(Stored records)
------------------------------------------------------------------------

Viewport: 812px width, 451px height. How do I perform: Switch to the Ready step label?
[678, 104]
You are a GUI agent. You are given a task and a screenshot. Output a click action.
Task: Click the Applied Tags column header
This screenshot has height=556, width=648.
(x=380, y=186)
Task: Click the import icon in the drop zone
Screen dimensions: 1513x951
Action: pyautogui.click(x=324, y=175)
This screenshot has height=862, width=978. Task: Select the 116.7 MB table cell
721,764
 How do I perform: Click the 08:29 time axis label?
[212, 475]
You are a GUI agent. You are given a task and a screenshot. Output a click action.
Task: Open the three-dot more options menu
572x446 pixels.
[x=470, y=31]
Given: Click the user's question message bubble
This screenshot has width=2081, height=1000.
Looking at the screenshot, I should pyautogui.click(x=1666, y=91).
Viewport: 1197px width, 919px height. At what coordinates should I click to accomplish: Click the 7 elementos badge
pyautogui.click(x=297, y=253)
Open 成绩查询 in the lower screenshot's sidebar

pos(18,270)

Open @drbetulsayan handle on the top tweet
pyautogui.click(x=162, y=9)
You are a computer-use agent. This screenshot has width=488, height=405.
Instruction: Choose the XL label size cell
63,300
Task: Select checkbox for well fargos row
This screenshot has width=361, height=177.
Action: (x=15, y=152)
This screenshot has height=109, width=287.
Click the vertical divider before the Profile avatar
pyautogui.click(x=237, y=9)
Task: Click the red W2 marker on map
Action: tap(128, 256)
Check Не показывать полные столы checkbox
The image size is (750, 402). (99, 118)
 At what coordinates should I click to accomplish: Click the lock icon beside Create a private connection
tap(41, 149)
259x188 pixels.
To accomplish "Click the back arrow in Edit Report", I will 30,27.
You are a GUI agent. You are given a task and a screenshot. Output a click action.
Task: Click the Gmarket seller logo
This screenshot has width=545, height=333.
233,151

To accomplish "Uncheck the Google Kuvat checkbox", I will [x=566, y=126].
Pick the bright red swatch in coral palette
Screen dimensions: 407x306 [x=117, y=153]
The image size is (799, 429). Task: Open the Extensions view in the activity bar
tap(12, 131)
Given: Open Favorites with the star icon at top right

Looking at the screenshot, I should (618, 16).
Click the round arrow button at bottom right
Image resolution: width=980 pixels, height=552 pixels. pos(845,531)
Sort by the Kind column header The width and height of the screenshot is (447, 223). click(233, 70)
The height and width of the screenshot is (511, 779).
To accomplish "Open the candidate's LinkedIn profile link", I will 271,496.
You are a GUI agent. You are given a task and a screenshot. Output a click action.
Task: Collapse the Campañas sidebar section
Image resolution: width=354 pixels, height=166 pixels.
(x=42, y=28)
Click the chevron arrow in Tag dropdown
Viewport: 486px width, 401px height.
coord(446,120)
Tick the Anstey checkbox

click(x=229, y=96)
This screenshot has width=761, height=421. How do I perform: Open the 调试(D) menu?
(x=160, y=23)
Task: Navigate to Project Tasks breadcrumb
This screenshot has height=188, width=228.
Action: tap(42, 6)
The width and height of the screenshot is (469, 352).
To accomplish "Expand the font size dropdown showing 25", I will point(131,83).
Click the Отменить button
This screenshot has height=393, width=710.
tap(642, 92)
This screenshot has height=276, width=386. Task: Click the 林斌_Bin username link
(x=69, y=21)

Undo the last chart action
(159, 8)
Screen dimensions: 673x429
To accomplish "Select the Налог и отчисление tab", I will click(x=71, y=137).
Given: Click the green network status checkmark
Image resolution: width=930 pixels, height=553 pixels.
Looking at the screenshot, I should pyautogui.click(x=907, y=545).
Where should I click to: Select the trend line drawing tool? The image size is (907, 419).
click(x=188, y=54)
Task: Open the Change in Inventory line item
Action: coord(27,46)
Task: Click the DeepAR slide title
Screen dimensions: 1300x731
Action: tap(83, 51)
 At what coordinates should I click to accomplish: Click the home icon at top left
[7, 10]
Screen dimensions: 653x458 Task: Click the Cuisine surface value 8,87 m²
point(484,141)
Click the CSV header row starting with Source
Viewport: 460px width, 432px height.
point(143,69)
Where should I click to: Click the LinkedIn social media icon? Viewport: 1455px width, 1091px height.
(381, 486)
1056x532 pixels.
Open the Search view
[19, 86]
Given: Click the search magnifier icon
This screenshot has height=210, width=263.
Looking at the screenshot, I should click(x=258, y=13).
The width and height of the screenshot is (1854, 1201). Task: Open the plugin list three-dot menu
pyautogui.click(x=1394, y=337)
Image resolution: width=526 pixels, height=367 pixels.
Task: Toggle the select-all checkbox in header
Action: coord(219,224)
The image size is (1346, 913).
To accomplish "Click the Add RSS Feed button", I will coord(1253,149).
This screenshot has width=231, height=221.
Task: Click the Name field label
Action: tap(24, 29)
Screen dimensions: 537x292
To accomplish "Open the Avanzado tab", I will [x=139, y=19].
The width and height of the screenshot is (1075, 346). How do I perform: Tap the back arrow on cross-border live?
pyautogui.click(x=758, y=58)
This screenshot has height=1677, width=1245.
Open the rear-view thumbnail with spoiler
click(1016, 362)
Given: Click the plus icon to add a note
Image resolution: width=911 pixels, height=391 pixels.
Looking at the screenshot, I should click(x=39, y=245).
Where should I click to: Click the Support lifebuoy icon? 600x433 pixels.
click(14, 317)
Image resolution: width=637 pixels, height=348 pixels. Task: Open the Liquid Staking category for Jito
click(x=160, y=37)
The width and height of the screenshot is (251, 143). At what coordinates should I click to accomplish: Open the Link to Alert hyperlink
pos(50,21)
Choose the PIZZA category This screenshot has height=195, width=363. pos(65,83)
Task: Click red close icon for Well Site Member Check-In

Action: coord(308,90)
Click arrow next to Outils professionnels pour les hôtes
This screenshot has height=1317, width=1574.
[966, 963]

------------------------------------------------------------------------

▶ Exercise details
Transcribe every line above, character for character.

▶ Output below
Viewport: 812px width, 451px height. How do I perform: Switch to the Ready step label?
[678, 104]
You are a GUI agent. You are given a task and a screenshot. Output a click action.
Task: Click the Applied Tags column header
This screenshot has height=556, width=648.
(x=380, y=186)
Task: Click the import icon in the drop zone
Screen dimensions: 1513x951
Action: pyautogui.click(x=324, y=175)
This screenshot has height=862, width=978. Task: Select the 116.7 MB table cell
721,764
 How do I perform: Click the 08:29 time axis label?
[212, 475]
You are a GUI agent. You are given a task and a screenshot. Output a click action.
Task: Open the three-dot more options menu
572x446 pixels.
[x=470, y=31]
Given: Click the user's question message bubble
This screenshot has width=2081, height=1000.
Looking at the screenshot, I should pyautogui.click(x=1666, y=91).
Viewport: 1197px width, 919px height. At what coordinates should I click to accomplish: Click the 7 elementos badge
pyautogui.click(x=297, y=253)
Open 成绩查询 in the lower screenshot's sidebar

pos(18,270)

Open @drbetulsayan handle on the top tweet
pyautogui.click(x=162, y=9)
You are a computer-use agent. This screenshot has width=488, height=405.
Instruction: Choose the XL label size cell
63,300
Task: Select checkbox for well fargos row
This screenshot has width=361, height=177.
Action: (x=15, y=152)
This screenshot has height=109, width=287.
Click the vertical divider before the Profile avatar
pyautogui.click(x=237, y=9)
Task: Click the red W2 marker on map
Action: tap(128, 256)
Check Не показывать полные столы checkbox
The image size is (750, 402). (99, 118)
 At what coordinates should I click to accomplish: Click the lock icon beside Create a private connection
tap(41, 149)
259x188 pixels.
To accomplish "Click the back arrow in Edit Report", I will 30,27.
You are a GUI agent. You are given a task and a screenshot. Output a click action.
Task: Click the Gmarket seller logo
This screenshot has width=545, height=333.
233,151

To accomplish "Uncheck the Google Kuvat checkbox", I will [x=566, y=126].
Pick the bright red swatch in coral palette
Screen dimensions: 407x306 [x=117, y=153]
The image size is (799, 429). Task: Open the Extensions view in the activity bar
tap(12, 131)
Given: Open Favorites with the star icon at top right

Looking at the screenshot, I should (618, 16).
Click the round arrow button at bottom right
Image resolution: width=980 pixels, height=552 pixels. pos(845,531)
Sort by the Kind column header The width and height of the screenshot is (447, 223). click(233, 70)
The height and width of the screenshot is (511, 779).
To accomplish "Open the candidate's LinkedIn profile link", I will 271,496.
You are a GUI agent. You are given a task and a screenshot. Output a click action.
Task: Collapse the Campañas sidebar section
Image resolution: width=354 pixels, height=166 pixels.
(x=42, y=28)
Click the chevron arrow in Tag dropdown
Viewport: 486px width, 401px height.
coord(446,120)
Tick the Anstey checkbox

click(x=229, y=96)
This screenshot has width=761, height=421. How do I perform: Open the 调试(D) menu?
(x=160, y=23)
Task: Navigate to Project Tasks breadcrumb
This screenshot has height=188, width=228.
Action: tap(42, 6)
The width and height of the screenshot is (469, 352).
To accomplish "Expand the font size dropdown showing 25", I will point(131,83).
Click the Отменить button
This screenshot has height=393, width=710.
tap(642, 92)
This screenshot has height=276, width=386. Task: Click the 林斌_Bin username link
(x=69, y=21)

Undo the last chart action
(159, 8)
Screen dimensions: 673x429
To accomplish "Select the Налог и отчисление tab", I will click(x=71, y=137).
Given: Click the green network status checkmark
Image resolution: width=930 pixels, height=553 pixels.
Looking at the screenshot, I should pyautogui.click(x=907, y=545).
Where should I click to: Select the trend line drawing tool? The image size is (907, 419).
click(x=188, y=54)
Task: Open the Change in Inventory line item
Action: coord(27,46)
Task: Click the DeepAR slide title
Screen dimensions: 1300x731
Action: tap(83, 51)
 At what coordinates should I click to accomplish: Click the home icon at top left
[7, 10]
Screen dimensions: 653x458 Task: Click the Cuisine surface value 8,87 m²
point(484,141)
Click the CSV header row starting with Source
Viewport: 460px width, 432px height.
point(143,69)
Where should I click to: Click the LinkedIn social media icon? Viewport: 1455px width, 1091px height.
(381, 486)
1056x532 pixels.
Open the Search view
[19, 86]
Given: Click the search magnifier icon
This screenshot has height=210, width=263.
Looking at the screenshot, I should click(x=258, y=13).
The width and height of the screenshot is (1854, 1201). Task: Open the plugin list three-dot menu
pyautogui.click(x=1394, y=337)
Image resolution: width=526 pixels, height=367 pixels.
Task: Toggle the select-all checkbox in header
Action: coord(219,224)
The image size is (1346, 913).
To accomplish "Click the Add RSS Feed button", I will coord(1253,149).
This screenshot has width=231, height=221.
Task: Click the Name field label
Action: tap(24, 29)
Screen dimensions: 537x292
To accomplish "Open the Avanzado tab", I will [x=139, y=19].
The width and height of the screenshot is (1075, 346). How do I perform: Tap the back arrow on cross-border live?
pyautogui.click(x=758, y=58)
This screenshot has height=1677, width=1245.
Open the rear-view thumbnail with spoiler
click(1016, 362)
Given: Click the plus icon to add a note
Image resolution: width=911 pixels, height=391 pixels.
Looking at the screenshot, I should click(x=39, y=245).
Where should I click to: Click the Support lifebuoy icon? 600x433 pixels.
click(14, 317)
Image resolution: width=637 pixels, height=348 pixels. Task: Open the Liquid Staking category for Jito
click(x=160, y=37)
The width and height of the screenshot is (251, 143). At what coordinates should I click to accomplish: Open the Link to Alert hyperlink
pos(50,21)
Choose the PIZZA category This screenshot has height=195, width=363. pos(65,83)
Task: Click red close icon for Well Site Member Check-In

Action: coord(308,90)
Click arrow next to Outils professionnels pour les hôtes
This screenshot has height=1317, width=1574.
[966, 963]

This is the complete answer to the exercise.